Former Alaska governor Sarah Palin, darling of the unhinged right, denounced Assange’s “sick, un-American espionage” and came close to inciting his assassination: “Why was he not pursued with the same urgency we pursue al-Qaida and Taliban leaders? … He is an anti-American operative with blood on his hands.”

But it was Senator Joe Lieberman, Senate homeland security committee chairman, a foreign policy hawk and maverick Democrat, who was the most practical attack dog. Lieberman described the leak in apocalyptic terms as “an outrageous, reckless and despicable action that will undermine the ability of our government and our partners to keep our people safe and to work together to defend our vital interests”. He stopped short of denouncing Assange as a “terrorist” but said: “It’s a terrible thing that WikiLeaks did. I hope we are doing everything we can to shut down their website.”

On the first day of publication of the cables, Sunday, WikiLeaks came under massive hacker attack. The net traffic heading to WikiLeaks leapt from 13 gigabits (thousand million bits) per second to around 17Gbps. It peaked at 18Gbps. WikiLeaks was no stranger to DDOS or “distributed denial of service” attacks. Someone controlling a “botnet” of tens of thousands of compromised Windows PCs was apparently orchestrating them in an attempt to bring wikileaks.org crashing down.

In a usual DDOS attack, the PCs try to communicate with the targeted site. A typical method is to send a “ping” request with a few packets of data. It’s a bit like ringing the site’s front doorbell. The site generally responds by acknowledging that the data reached it. On its own, a ping request is easy for a site to deal with. But when a blizzard of them arrives from all over the world and continues and continues, it becomes impossible for the site to do anything useful: it’s too busy answering the ping requests to deliver any useful data.
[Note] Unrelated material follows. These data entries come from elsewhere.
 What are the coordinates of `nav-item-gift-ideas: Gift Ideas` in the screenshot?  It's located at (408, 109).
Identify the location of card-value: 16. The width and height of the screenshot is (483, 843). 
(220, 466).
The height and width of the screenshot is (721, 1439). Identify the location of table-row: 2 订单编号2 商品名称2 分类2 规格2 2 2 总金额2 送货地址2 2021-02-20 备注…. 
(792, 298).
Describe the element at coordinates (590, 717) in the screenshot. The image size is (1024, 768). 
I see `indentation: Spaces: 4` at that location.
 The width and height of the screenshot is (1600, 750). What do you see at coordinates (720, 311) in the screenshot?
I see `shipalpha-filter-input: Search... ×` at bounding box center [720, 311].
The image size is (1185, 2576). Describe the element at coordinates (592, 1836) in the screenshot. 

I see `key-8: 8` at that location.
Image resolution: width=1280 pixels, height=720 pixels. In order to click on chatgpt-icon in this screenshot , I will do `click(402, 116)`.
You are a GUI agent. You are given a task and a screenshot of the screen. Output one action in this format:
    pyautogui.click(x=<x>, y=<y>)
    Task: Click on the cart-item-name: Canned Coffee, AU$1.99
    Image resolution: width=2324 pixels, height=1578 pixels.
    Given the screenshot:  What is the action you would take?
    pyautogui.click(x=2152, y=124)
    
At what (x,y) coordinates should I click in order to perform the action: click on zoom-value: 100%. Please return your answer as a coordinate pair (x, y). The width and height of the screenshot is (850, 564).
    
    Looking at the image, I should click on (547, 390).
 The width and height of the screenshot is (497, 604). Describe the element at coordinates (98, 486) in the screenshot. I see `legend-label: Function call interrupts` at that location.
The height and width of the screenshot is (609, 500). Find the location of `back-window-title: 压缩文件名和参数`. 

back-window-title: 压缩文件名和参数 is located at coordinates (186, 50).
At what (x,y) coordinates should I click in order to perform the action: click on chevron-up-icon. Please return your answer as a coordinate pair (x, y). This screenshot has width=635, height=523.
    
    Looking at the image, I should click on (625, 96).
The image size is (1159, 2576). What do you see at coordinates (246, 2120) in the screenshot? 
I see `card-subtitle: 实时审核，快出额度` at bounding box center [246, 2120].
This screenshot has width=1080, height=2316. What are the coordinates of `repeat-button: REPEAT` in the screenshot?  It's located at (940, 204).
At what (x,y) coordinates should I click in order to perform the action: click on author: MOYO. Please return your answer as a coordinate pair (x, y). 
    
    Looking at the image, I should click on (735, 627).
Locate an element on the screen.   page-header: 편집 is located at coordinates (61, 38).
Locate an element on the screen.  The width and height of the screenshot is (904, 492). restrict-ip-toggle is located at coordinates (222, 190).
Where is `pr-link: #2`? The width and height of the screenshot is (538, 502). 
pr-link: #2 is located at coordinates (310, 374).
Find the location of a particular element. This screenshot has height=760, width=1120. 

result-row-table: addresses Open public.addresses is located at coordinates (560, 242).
The DDOS attack that hit WikiLeaks that afternoon was eight times as large as any previous ones. The hacker behind it appeared to be a curious right-wing patriot called “The Jester” – or, in the argot he used, “th3j35t3r”. The Jester described himself as a “hacktivist for good”. His goal, as stated on his Twitter account, was to obstruct “the lines of communication for terrorists, sympathisers, fixers, facilitators, oppressive regimes and general bad guys”. As the attacks continued to pummel WikiLeaks, he tweeted excitedly: “www.wikileaks.org – TANGO DOWN – for attempting to endanger the lives of our troops, ‘other assets’ & foreign relations.” Normally, The Jester preferred to disrupt sites he viewed as being used by jihadist groups and other Islamist revolutionaries; every time he succeeded he sent the same delighted message: “TANGO DOWN”. Believed to be a former US military recruit, The Jester appeared to have decided on this occasion to target Assange.